■ **Provided text**:
....

HARTFORD, Conn. (WTNH) – A new center where parents, students and at-risk teens can learn ways to prevent violence in their neighborhoods, is opening in Hartford.

“We are training individuals the moms, the uncles, to dads, everybody, in the community to become licensed intervenors to work with those children, “said Francine Austin of the Brother Carl Hardrick Institute.

The Brother Carl Hardrick Institute just finished its first class with 36 Community leaders, who all have the same thing in common with Brother Carl, they care deeply.

“We have the hospital systems coming in and being involved, both on what they do for gun violence as well as mental health, said Joann Price Co-chair of the Brother Carl Hardrick Institute.

The basketball court is a pivotal point whether it has been turned into a red carpet gala for the grand opening or as the center of the police activities league, where the community and police work together to keep youth on the right path.

“The people that we serve, I was them at one time, and somebody came and gave me that safe place and that opportunity and now I am able to get back to the community,” said Jamal Folston of Hartford.

17-year-old Daishion Morrison understands how important it is to stay off the streets and out of trouble. He’s a model athlete and student when he graduates high school, he wants to start down the path to becoming a lawyer.

“Talking to the cops they tell you how you have to get to law school and everything, they try and help you with a way out, if you need help with the homework they’re always there to help,” said Morrison.

Some of the students have been coming to pal since they were three years old, and the officers have become part of their family.

“A lot of the kids that you get to know and you’ve seen grow up through the different leagues through the different years they remember you remember them and sometimes they still send me a text message and the families wish me a happy birthday or Merry Christmas,” said Waterbury Police Officer Jason Fusco.

Whether it’s Waterbury or Hartford, the message is the same, to quote brother Carl Hardrick, “it’s not how much you know in the community but how much you care that makes the difference.”

....

■ **Record excerpts**:
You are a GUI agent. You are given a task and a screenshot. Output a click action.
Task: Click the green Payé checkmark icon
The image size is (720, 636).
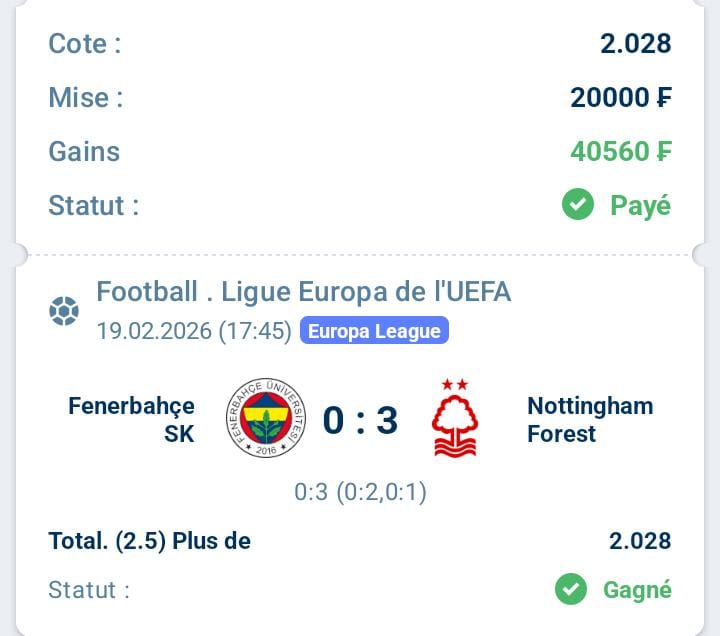coord(577,206)
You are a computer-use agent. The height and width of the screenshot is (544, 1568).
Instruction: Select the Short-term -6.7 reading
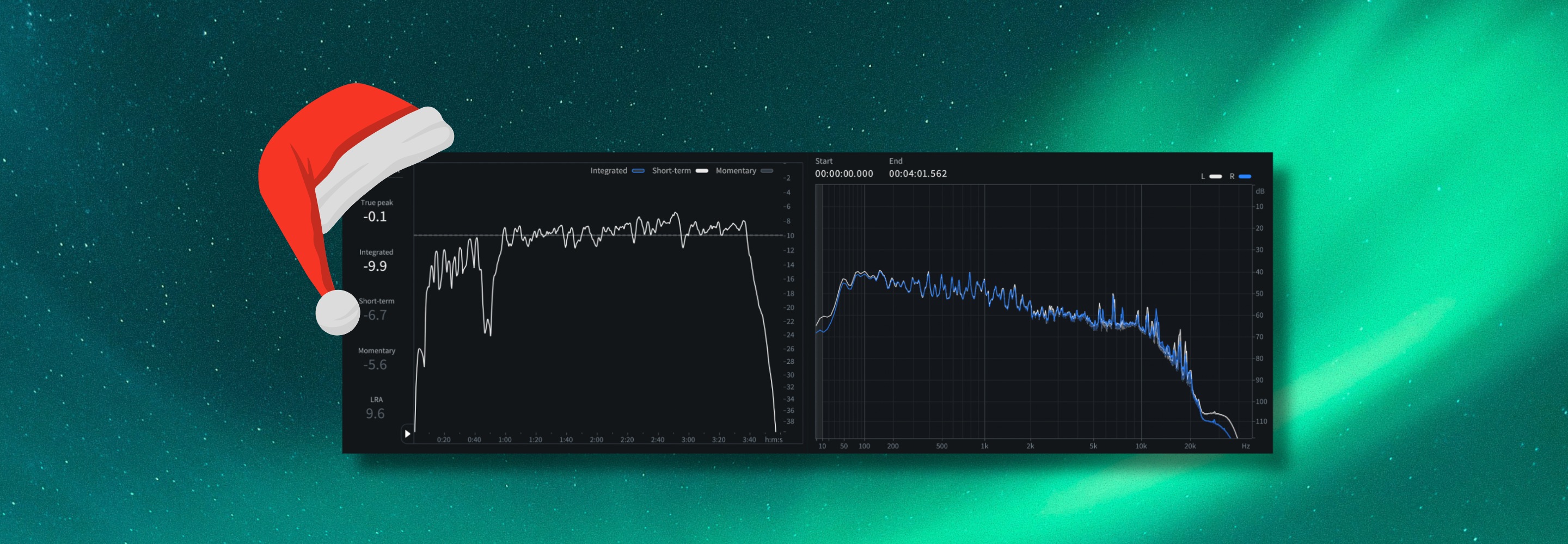pos(376,315)
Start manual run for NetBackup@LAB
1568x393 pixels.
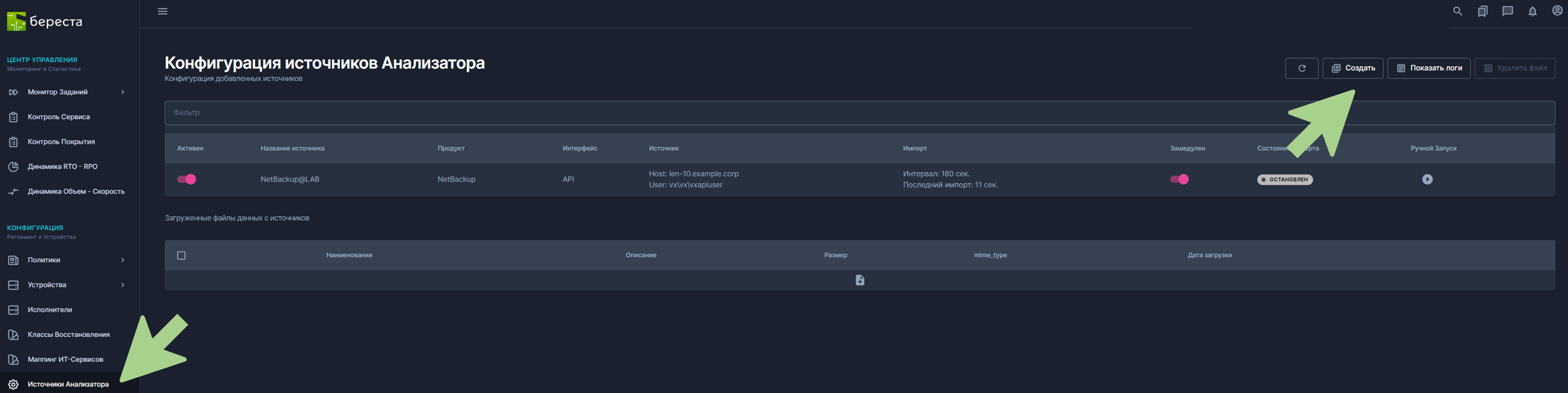point(1427,179)
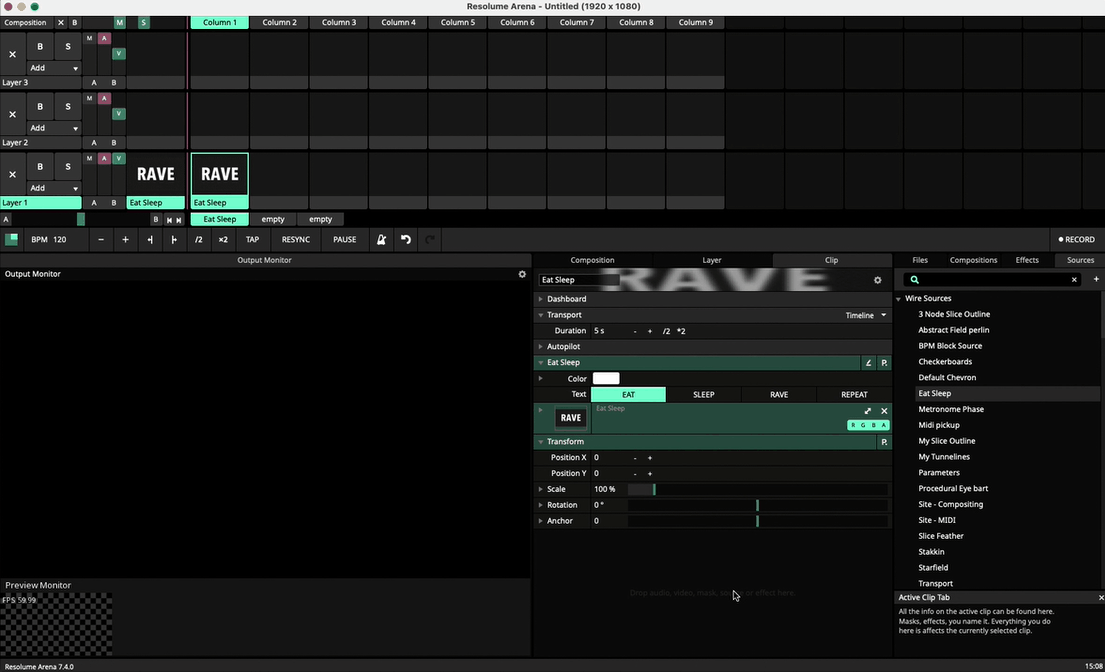The height and width of the screenshot is (672, 1105).
Task: Open the Clip panel gear settings
Action: (878, 281)
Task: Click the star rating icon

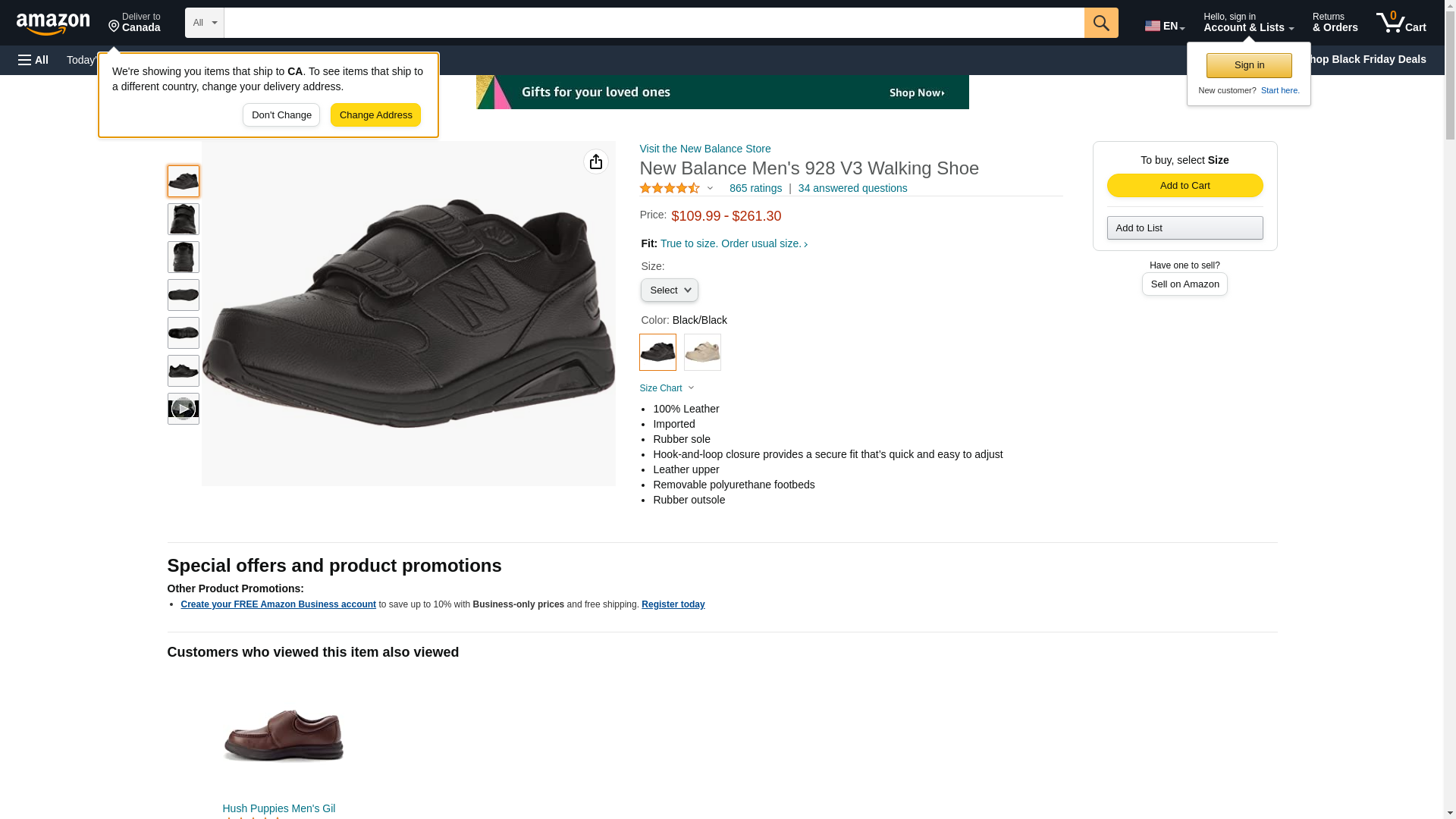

....

■ **Exercise goal**: Please rewrite everything in the Hartford article from "The Brother Carl Hardrick Institute just" down to "Folston of Hartford.", replacing "basketball court" with "gym floor". Rely on the Hartford article alone.

■ **Solution**:
The Brother Carl Hardrick Institute just finished its first class with 36 Community leaders, who all have the same thing in common with Brother Carl, they care deeply.

“We have the hospital systems coming in and being involved, both on what they do for gun violence as well as mental health, said Joann Price Co-chair of the Brother Carl Hardrick Institute.

The gym floor is a pivotal point whether it has been turned into a red carpet gala for the grand opening or as the center of the police activities league, where the community and police work together to keep youth on the right path.

“The people that we serve, I was them at one time, and somebody came and gave me that safe place and that opportunity and now I am able to get back to the community,” said Jamal Folston of Hartford.